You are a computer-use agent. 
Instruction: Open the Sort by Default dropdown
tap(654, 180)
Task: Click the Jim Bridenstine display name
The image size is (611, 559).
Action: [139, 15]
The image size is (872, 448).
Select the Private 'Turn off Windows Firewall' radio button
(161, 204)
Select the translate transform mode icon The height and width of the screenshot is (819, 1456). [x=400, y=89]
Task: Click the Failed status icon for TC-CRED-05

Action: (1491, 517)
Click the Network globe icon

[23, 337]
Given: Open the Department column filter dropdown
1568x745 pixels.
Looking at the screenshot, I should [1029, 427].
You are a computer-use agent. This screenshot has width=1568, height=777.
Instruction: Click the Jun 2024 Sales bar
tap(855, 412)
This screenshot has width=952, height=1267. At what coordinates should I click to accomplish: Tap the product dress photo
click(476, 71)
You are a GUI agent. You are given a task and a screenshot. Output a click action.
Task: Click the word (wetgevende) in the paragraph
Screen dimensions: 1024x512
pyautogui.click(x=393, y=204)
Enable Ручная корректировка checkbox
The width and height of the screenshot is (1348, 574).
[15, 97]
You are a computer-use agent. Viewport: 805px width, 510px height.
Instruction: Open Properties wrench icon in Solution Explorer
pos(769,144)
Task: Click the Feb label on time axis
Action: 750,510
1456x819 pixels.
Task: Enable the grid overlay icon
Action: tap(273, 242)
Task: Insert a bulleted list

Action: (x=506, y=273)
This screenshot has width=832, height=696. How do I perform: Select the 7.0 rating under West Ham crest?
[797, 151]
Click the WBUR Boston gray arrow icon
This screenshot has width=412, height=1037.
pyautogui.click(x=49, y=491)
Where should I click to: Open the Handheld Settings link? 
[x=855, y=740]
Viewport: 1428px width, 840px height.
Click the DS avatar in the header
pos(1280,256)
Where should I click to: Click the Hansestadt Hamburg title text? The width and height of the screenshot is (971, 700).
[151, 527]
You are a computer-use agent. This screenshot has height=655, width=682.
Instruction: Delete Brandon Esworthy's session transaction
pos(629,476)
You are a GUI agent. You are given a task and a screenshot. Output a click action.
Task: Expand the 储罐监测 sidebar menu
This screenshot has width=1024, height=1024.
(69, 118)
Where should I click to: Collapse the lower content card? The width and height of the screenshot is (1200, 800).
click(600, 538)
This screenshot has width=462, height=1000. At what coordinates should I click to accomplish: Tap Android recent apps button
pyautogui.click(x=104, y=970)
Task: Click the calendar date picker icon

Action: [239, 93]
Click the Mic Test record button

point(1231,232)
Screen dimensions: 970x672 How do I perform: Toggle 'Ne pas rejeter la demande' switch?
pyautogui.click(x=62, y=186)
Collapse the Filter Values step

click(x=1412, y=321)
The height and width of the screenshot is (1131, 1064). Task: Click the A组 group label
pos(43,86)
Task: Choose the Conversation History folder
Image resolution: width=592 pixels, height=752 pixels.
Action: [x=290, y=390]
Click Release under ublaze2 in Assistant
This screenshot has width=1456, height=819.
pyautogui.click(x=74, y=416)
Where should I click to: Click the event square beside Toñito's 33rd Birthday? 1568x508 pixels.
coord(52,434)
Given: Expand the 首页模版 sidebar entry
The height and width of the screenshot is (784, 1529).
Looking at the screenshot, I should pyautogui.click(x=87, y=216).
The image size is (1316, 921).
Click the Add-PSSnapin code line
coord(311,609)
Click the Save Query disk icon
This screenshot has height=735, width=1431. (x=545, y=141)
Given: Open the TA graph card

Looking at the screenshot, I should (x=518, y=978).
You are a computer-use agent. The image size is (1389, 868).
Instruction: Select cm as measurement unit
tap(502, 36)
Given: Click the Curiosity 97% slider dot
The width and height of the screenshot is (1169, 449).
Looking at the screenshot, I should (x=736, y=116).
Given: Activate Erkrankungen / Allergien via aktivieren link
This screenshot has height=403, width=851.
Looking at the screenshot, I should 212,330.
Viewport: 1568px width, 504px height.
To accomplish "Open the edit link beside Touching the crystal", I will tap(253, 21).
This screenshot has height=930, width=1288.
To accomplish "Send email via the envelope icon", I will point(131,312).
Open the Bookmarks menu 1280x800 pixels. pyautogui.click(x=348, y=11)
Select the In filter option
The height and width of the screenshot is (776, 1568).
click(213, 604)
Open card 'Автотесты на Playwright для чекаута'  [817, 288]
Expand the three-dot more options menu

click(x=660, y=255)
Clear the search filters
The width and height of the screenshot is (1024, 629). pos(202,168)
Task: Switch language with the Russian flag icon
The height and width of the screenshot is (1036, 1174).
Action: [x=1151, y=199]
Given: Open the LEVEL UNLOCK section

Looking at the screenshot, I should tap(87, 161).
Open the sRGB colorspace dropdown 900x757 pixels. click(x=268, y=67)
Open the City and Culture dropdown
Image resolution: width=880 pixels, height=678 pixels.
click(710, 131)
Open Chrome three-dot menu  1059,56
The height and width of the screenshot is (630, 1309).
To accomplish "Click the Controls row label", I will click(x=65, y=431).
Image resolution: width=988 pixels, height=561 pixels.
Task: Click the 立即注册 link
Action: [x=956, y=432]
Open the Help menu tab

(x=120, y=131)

◇ ◇ ◇ ◇ ◇ ◇ ◇

= WHAT YOU ARE ASKED TO DO =
Return everything from the line containing "Open Chrome three-dot" down to the end of the rows, copying each line as it stands.

= FULL RESPONSE =
Open Chrome three-dot menu  1059,56
The height and width of the screenshot is (630, 1309).
To accomplish "Click the Controls row label", I will click(x=65, y=431).
Image resolution: width=988 pixels, height=561 pixels.
Task: Click the 立即注册 link
Action: [x=956, y=432]
Open the Help menu tab

(x=120, y=131)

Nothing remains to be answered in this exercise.